#### Exercise prompt
Return the following entries exactly, word for word.

#### Recorded information
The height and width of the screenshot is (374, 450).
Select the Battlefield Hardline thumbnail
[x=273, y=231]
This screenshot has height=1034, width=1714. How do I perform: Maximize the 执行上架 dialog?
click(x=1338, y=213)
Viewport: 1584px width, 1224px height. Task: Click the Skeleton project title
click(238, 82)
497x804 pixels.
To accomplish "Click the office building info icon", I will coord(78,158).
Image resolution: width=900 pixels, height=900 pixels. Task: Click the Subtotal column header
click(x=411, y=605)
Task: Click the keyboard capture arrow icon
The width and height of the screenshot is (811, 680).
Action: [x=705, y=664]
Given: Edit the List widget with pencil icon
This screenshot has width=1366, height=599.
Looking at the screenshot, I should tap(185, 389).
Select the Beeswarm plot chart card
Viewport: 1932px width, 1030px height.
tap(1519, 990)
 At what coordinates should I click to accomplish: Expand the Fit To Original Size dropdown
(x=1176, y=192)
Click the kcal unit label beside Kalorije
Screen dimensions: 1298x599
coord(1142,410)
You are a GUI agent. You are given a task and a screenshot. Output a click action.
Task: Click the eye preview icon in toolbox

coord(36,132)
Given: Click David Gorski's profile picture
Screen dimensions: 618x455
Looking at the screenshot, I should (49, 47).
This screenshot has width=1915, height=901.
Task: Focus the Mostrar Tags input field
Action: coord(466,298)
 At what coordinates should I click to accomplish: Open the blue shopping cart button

#### Written answer
The height and width of the screenshot is (374, 450).
Select the Battlefield Hardline thumbnail
[x=273, y=231]
This screenshot has height=1034, width=1714. How do I perform: Maximize the 执行上架 dialog?
click(x=1338, y=213)
Viewport: 1584px width, 1224px height. Task: Click the Skeleton project title
click(238, 82)
497x804 pixels.
To accomplish "Click the office building info icon", I will coord(78,158).
Image resolution: width=900 pixels, height=900 pixels. Task: Click the Subtotal column header
click(x=411, y=605)
Task: Click the keyboard capture arrow icon
The width and height of the screenshot is (811, 680).
Action: [x=705, y=664]
Given: Edit the List widget with pencil icon
This screenshot has width=1366, height=599.
Looking at the screenshot, I should tap(185, 389).
Select the Beeswarm plot chart card
Viewport: 1932px width, 1030px height.
tap(1519, 990)
 At what coordinates should I click to accomplish: Expand the Fit To Original Size dropdown
(x=1176, y=192)
Click the kcal unit label beside Kalorije
Screen dimensions: 1298x599
coord(1142,410)
You are a GUI agent. You are given a task and a screenshot. Output a click action.
Task: Click the eye preview icon in toolbox

coord(36,132)
Given: Click David Gorski's profile picture
Screen dimensions: 618x455
Looking at the screenshot, I should (49, 47).
This screenshot has width=1915, height=901.
Task: Focus the Mostrar Tags input field
Action: coord(466,298)
 At what coordinates should I click to accomplish: Open the blue shopping cart button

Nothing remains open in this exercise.